= Sources of law =

Origin of rules regulating human conduct

Sources of law are the origins of laws, the binding rules that enable any state to govern its territory. The terminology was already used in Rome by Cicero as a metaphor referring to the "fountain" ("fons" in Latin) of law. Technically, anything that can create, change, or cancel any right or law is considered a source of law.

The term "source of law" may sometimes refer to the sovereign or to the seat of power from which the law derives its validity.

Legal theory usually classifies them into formal and material sources, although this classification is not always used consistently. Normally, formal sources are connected with what creates the law: statutes, case law, contracts, and so on. In contrast, material sources refer to the places where formal law can be found, such as the official bulletin or gazette where the legislator publishes the country's laws, newspapers, and public deeds. Following the Aristotelian notion of the four causes (material, formal, efficient, and final causes), Riofrio also develops additional potential sources of law. For instance, efficient sources of law would include actions of nature or "of God" that change the law, actions of the intellect that produce legal culture, and actions of the will that approve laws and agreements. On the other hand, several final sources of law exist, such as the purposes of law, the intentions of the parties in a legal transaction, the goals of each policy, and the ends of the constitution.

==Jurisprudence==
The perceived authenticity of a source of law may rely on a choice of jurisprudence analysis. Tyrants such as Kim Jong-un may wield De facto power, but critics would say he does not exercise power from a de jure (or legitimate) source. After WWII it was not a valid defence at Nuremberg to say "I was only obeying orders", and the victors hanged Nazis for breaching "universal and eternal standards of right and wrong".

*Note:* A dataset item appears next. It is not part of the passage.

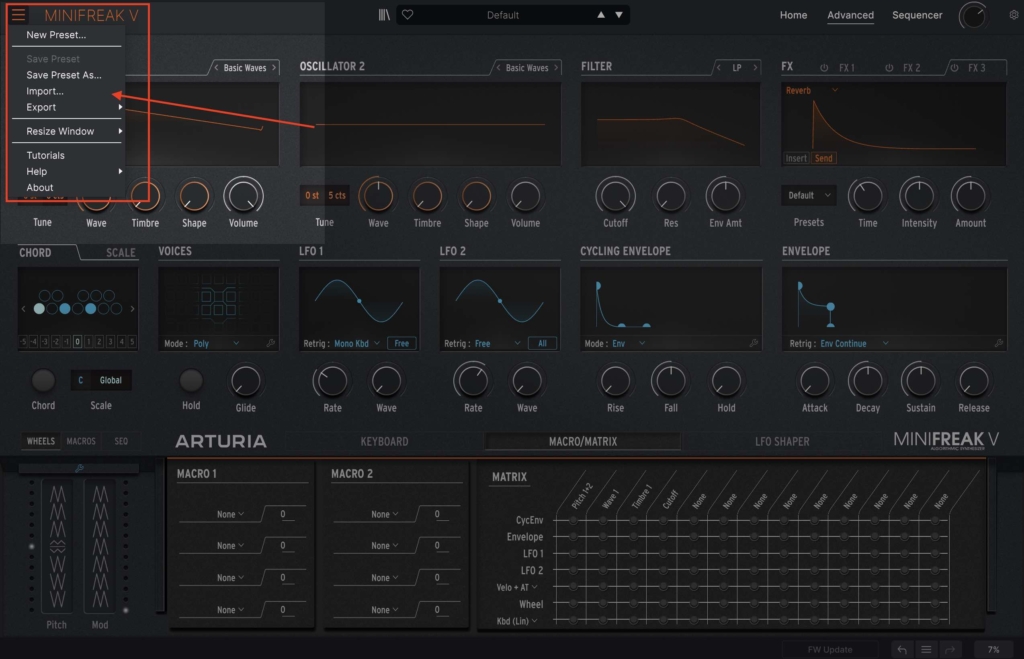Open the preset library browser icon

Over decades and centuries, principles of law have been derived from customs. The divine right of kings, natural and legal rights, human rights, civil rights, and common law are early unwritten sources of law. Historical or judicial precedent and case law can modify or even create a source of law. Legislation, rules, and regulations form the tangible source of laws which are codified and enforceable.

==Sources in different legal systems==

Different legal systems of the world.

In civil law systems, the sources of law include the legal codes, such as the civil code or the criminal code, and custom; in common law systems there are also several sources that combine to form "the law". Civil law systems often absorb ideas from the common law and vice-versa. Scotland, for instance, has a hybrid form of law, as does South Africa, whose law in an amalgam of common law, civil law and tribal law.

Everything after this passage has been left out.